Gilsbach - im Wandel der Zeit

„Des Gilsbachers Hauptzug ist Roh- und Grobheit. Er ist sparsam und lebt schlecht, obwohl seit einigen Jahren der Luxus in der Kleidertracht anfängt, und er sich der Wollust ergibt, was ins Verderben führt. Er hat einen unbändigen Bauernstolz, ist luxuriös auf alle Art, prozesssüchtig, zänkisch und wollüstig. Ein einziger macht mehr zu schaffen als ganz Struthütten zusammen.“

So beschrieb im Jahre 1812 der Amtmann Duncker den besonderen Charakter der Gilsbacher Bürger. Sie schienen einen recht tiefen Eindruck bei ihm hinterlassen zu haben. Überhaupt bekommen wir von Amtmann Duncker eine sehr präzise Aufzeichnung, wie das Dorf sich zur Zeit Napoleons ausnahm:

„Danach hatte Gilsbach 51 Häuser und ein Schulhaus. Die Einwohnerzahl betrug 332 Personen. In der Landwirtschaft wurde spärlicher Ackerbau, vor allem Flachsanbau, Viehhandel und Kohlenbrennerei betrieben. Es gab 2 Schuster, 2 Schneider, 3 Wirte, 2 Leinweber, 3 Krämer und 1 Wagner. Bis auf 4 Lutheraner seien alle anderen Reformierte. Die Gemarkung Gilsbach ist etwa 740 ha groß, wovon allein 630 ha allein Wald und Hauberg waren. Der Boden wäre felsig und kaum mit Erde bedeckt. Das Klima kalt und nebelig.
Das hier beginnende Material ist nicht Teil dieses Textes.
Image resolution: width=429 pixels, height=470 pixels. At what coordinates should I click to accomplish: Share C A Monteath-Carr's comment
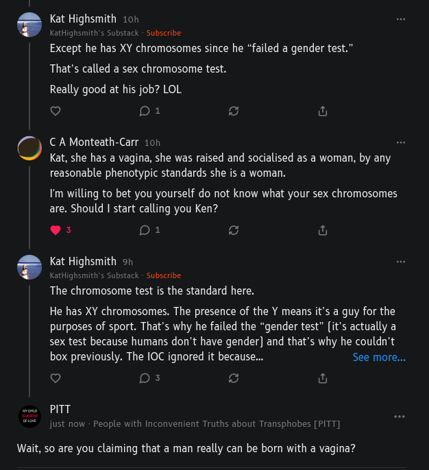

In der Gemarkung liegt als einziger Reichtum das Bergwerk Bautenberg wo Eisen- (Stahlstein) und Bleierz abgebaut wurde“

Man sieht Gilsbach war auf die eine Art, nämlich dem Charakter nach einzigartig, aber doch ein typisches Dorf, wie es sich so ähnlich überall in unserer Region zu dieser Zeit präsentierte.

Ebenso sind die Geschicke des Ortes eng verknüpft mit der Entwicklung des Gebietes im südlichen Siegerland.